Rebalancing the 24-Year-Old Alliance
Amidst years of strained relations between the two partners, Renault and Nissan have completed a landmark deal aimed at rejuvenating their long-standing alliance. By creating trust, the automakers are paving the way for a renewed relationship after overcoming past acrimony.
The collaborative trust, first disclosed in January, has received significant attention due to its potential implications on the future dynamics of the alliance. It represents a departure from the traditional joint structures and establishes a new project-based approach to cooperation.
A Yahoo report noted that Renault managers have recently emphasized the need for autonomy, instructing staff to refrain from sharing information with their counterparts at Nissan.
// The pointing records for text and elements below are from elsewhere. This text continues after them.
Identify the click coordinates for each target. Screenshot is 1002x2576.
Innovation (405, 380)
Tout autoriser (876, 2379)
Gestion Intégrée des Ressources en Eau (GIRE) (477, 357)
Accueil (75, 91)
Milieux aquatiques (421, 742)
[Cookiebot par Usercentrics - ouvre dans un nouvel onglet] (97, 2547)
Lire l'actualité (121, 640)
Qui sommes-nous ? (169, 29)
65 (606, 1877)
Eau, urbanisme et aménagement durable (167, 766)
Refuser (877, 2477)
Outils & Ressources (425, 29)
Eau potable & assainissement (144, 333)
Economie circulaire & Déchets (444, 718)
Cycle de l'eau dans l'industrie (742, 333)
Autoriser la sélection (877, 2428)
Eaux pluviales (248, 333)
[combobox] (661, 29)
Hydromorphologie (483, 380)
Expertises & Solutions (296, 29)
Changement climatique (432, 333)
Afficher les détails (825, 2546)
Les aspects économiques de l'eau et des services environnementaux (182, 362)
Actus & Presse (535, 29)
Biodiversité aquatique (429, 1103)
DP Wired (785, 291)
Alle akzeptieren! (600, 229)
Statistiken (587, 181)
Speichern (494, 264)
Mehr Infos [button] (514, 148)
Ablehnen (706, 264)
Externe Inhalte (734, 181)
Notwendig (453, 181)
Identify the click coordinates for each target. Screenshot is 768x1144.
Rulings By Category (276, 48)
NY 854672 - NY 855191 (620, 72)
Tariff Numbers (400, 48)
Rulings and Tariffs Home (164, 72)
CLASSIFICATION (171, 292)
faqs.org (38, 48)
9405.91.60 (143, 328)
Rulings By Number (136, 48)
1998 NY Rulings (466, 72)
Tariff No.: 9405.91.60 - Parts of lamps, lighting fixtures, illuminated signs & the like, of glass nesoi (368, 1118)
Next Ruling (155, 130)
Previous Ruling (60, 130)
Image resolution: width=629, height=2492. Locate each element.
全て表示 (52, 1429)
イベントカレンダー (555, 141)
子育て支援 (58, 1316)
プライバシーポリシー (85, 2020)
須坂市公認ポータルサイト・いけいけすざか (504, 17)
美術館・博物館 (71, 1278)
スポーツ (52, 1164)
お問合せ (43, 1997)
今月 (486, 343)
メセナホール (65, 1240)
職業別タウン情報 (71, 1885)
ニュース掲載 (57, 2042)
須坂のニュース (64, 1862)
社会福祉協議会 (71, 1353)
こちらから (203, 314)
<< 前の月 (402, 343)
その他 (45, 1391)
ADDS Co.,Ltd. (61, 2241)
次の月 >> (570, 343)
This move followed Renault's earlier announcement that certain aspects of the alliance would be unwound by the end of the year.
The forthcoming process of selling shares held by the trust will be closely coordinated with Nissan, according to Reuters. Notably, Nissan will have the right of first offer to purchase the stock. However, the trust is under no specific obligation to divest the shares within a particular timeframe.
Transition to a New Cooperation Model
As part of its strategic shift, Renault declared its move away from common structures with Nissan, favoring a more flexible project-based approach. Consequently, the dissolution of the companies' joint purchasing organization means that regular pooling of information will no longer take place, primarily due to antitrust concerns.
Months of intense negotiations led to the crafting of the new alliance deal, which was presented to investors in London in February. Last year, the discussions were perilously close to collapse due to disagreements surrounding intellectual property rights and the valuation of Renault's Ampere, its electric vehicle and software arm, in which Nissan has expressed an intention to invest.
The roots of the Renault-Nissan alliance can be traced back to 1999 when Renault's financial injection saved Nissan from dire circumstances. The collaboration between the two automakers became one of the most influential partnerships in the global auto industry.
However, over time, rivalries and mutual suspicion surfaced, reaching a climax when former leader Carlos Ghosn contemplated merging the two companies, ultimately leading to his downfall.
Renault plans to employ the proceeds from the sale of its Nissan stake to fuel further investments in its various divisions. Notably, these funds will be directed towards Ampere, the Alpine sportscar unit, and the company's recycling arm. Renault's Chief Financial Officer, Thierry Pieton, shared this information during a quarterly analyst call held last month.
“For us, it’s a question of allocating the capital to things that are going to provide a better return on investment compared to what we’re getting or what we’re expecting to get from Nissan,” Pieton said.